Un jeune homme de Terrebonne a utilisé une fraude « sophistiquée » et « d’envergure » pour arnaquer pas moins de 154 victimes un peu partout au Canada. Il utilisait des informations achetées sur le dark web et prenait possession des cartes SIM des victimes pour accéder à leurs boîtes courriel et leurs textos. Le montant des escroqueries s’élève à près de 700 000 $.

« Ces crimes ont eu des conséquences personnelles parfois catastrophiques pour plus d’une centaine de victimes identifiées », lit-on dans la décision rendue récemment par le juge Marc-André Dagenais, de la Cour du Québec. Le jeune homme de 24 ans a été condamné à quatre ans de prison. Il a notamment plaidé coupable à des chefs d’accusation de fraude et de vol de courrier.

Westerlin Jean-Pierre, qui est décrit dans le jugement comme le « pivot central du fonctionnement d’un groupe criminel composé de vingt personnes », menait « une opération frauduleuse d’envergure, sophistiquée et qui exploite à leur plein potentiel les faiblesses de la vie numérique moderne ».

Les fraudes faisant autant de victimes sont « peu fréquentes », souligne MGabriel Senécal, procureur de la Couronne.

Biens de luxe

Le type d’arnaque utilisé a permis à Westerlin Jean-Pierre de passer outre l’authentification à deux facteurs, une pratique courante de cybersécurité, et d’avoir accès aux comptes des victimes.
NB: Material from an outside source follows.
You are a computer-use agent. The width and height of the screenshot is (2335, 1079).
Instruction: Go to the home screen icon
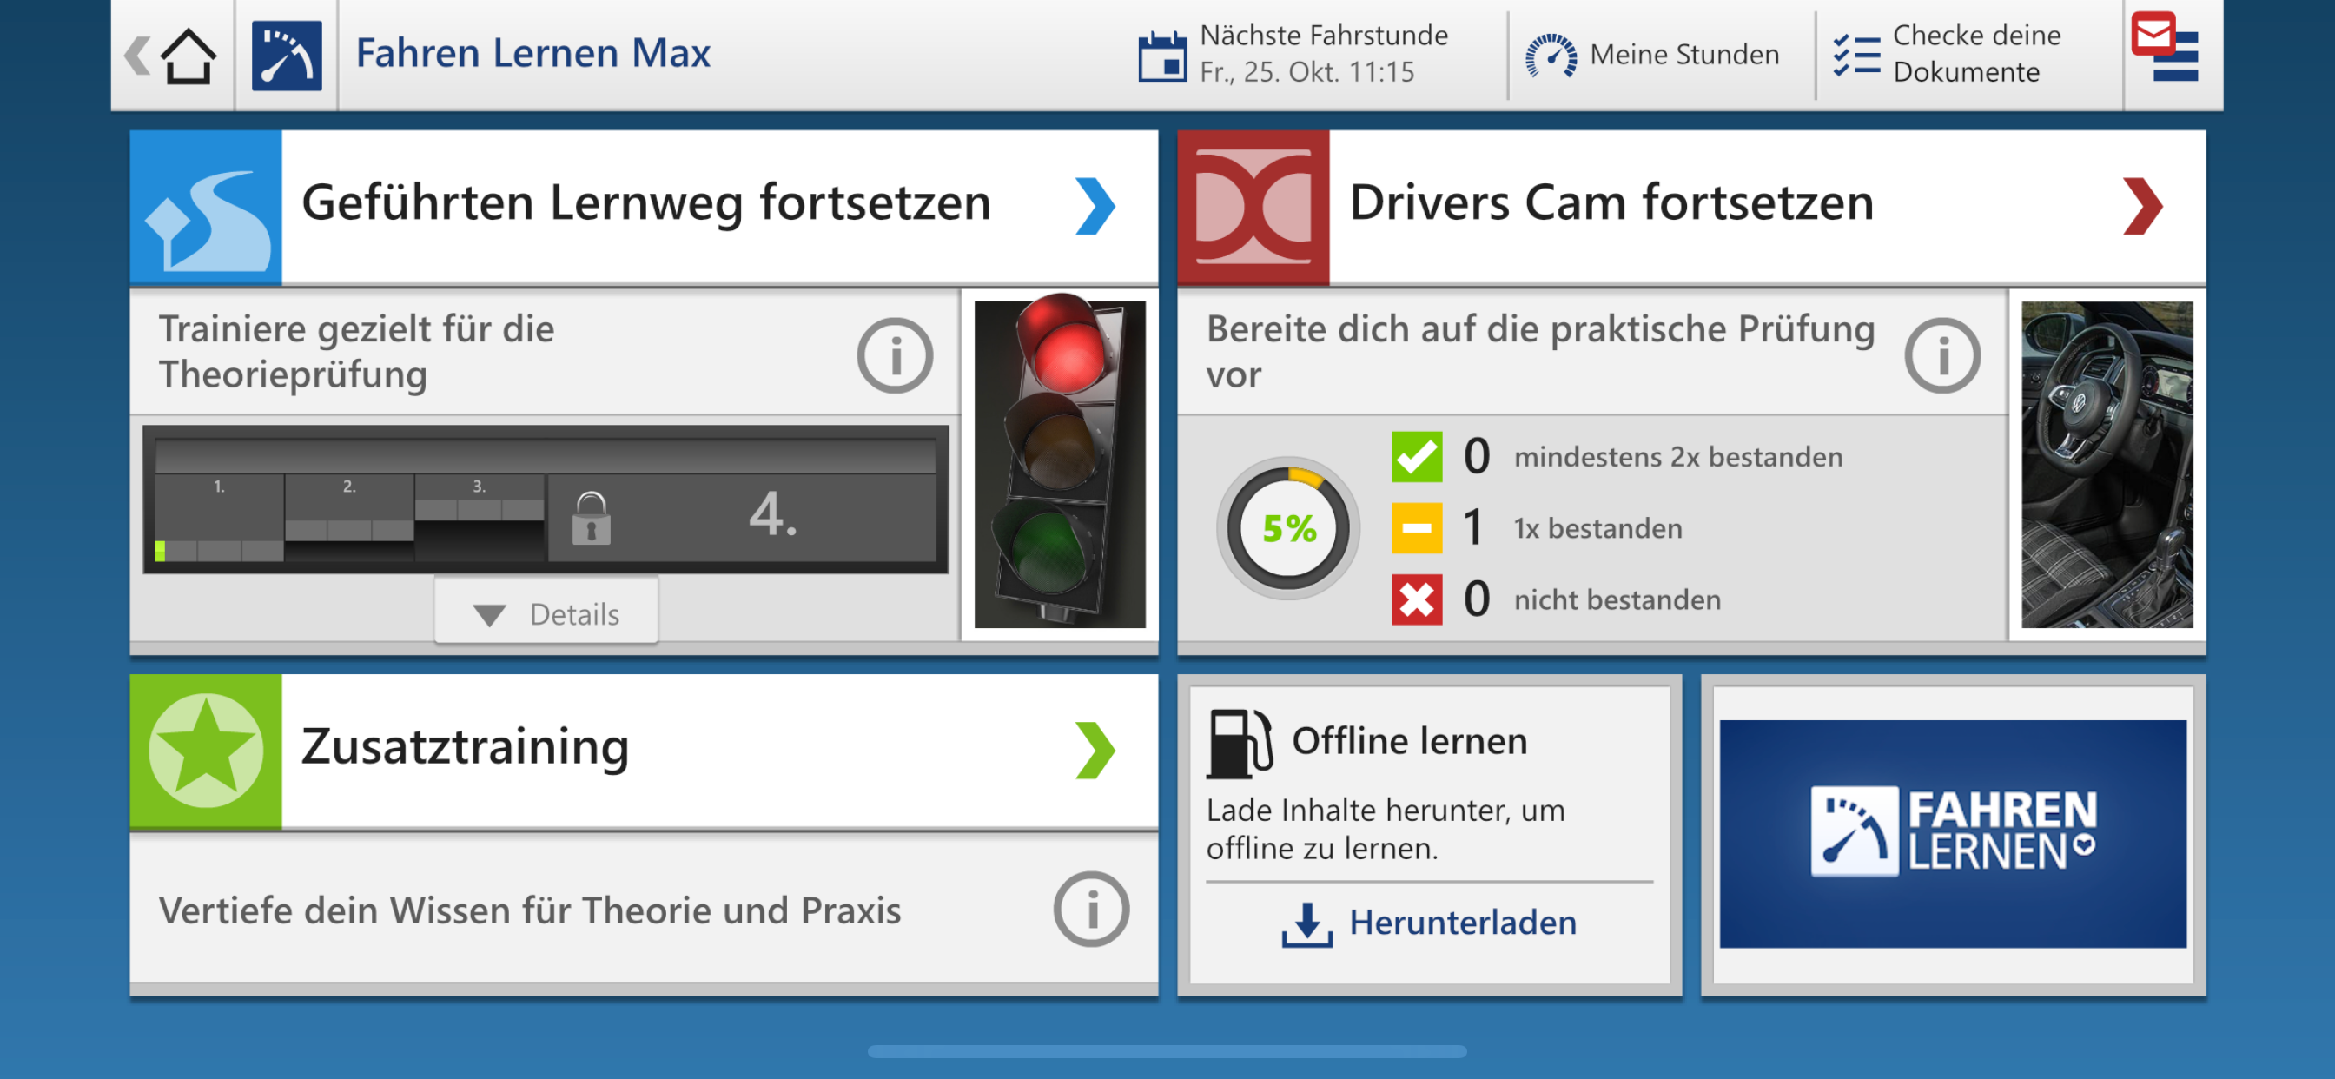click(x=187, y=56)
Il utilisait ces comptes pour acheter des biens ou de la nourriture sur des plateformes comme Uber Eats.

M. Jean-Pierre appelait les fournisseurs de service téléphonique et se faisait passer pour la victime avec des informations achetées sur le dark web. Il demandait ensuite à ce que les informations de la carte SIM de la victime soient transférées sur une autre, ce qui lui donnait accès aux textos et à la téléphonie de l’accusé.
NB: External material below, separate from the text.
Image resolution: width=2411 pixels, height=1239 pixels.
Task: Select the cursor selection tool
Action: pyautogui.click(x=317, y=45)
Selon le magistrat, l’homme menait un style de vie « axé uniquement sur la consommation de biens de luxe ». Il conduisait une Mercedes, s’affichait publiquement avec des liasses de billets et portait des chaussures valant des milliers de dollars. Il se décrivait à l’époque comme un « influenceur ».

S’il menait un tel train de vie, c’était plutôt grâce aux centaines d’informations qu’il a volées. Il profitait entre autres des numéros de cartes de crédit des victimes pour acheter des biens comme de petits électroménagers ou des téléphones cellulaires, pour ensuite les revendre sur l’internet.

C’est entre 2020 et 2021 que Westerlin Jean-Pierre a fait ses victimes, un peu partout au Canada. Il a été arrêté en flagrant délit en Ontario en 2021, puis sa résidence de Terrebonne a été perquisitionnée. Les policiers ont notamment retrouvé de fausses pièces d’identité et des iPhone. Il a aussi été pris à voler du courrier en 2022.

Conséquences sur les victimes

« ​​Une [victime] a vu ses comptes bancaires gelés après qu’ils eurent été vidés. » Ce n’est là qu’une des nombreuses conséquences évoquées dans le jugement. D’autres ont également mentionné avoir consacré de longues semaines à lutter contre les effets des fraudes.

Une autre victime, citée dans le jugement, considère quant à elle « que la fraude a mis en péril la sécurité financière qu’elle cherchait à offrir à ses trois enfants, les privant de nourriture et des autres biens de première nécessité qu’ils méritaient ».

Des entreprises ont aussi été touchées par la fraude ; elles ont indiqué avoir instauré des mesures préventives pour se protéger de tels crimes à l’avenir.

Facteurs aggravants

Pour arriver à une peine de 42 mois de pénitencier, le juge a notamment retenu comme facteur aggravant le caractère sophistiqué de la fraude, la quantité de personnes arnaquées et le caractère « intrusif » du stratagème dans la vie des victimes.

Le magistrat souligne aussi « les conséquences économiques et psychologiques majeures pour les victimes ». Il ajoute que les victimes ont eu des conséquences « parfois irréparables » sur leur identité numérique.

« Ce jugement met l’accent sur l’impact des crimes économiques sur les victimes », indique pour sa part MGabriel Senécal.

Le tribunal a toutefois accordé une importance limitée aux regrets exprimés par le délinquant à l’égard des victimes. « S’il reconnaît les gestes posés, le délinquant a tendance à les minimiser », souligne le juge.

Ce dernier a également tenu à rappeler que le fait qu’il s’agissait d’une première infraction était d’une « moindre importance », puisqu’il est question d’un dossier de fraude.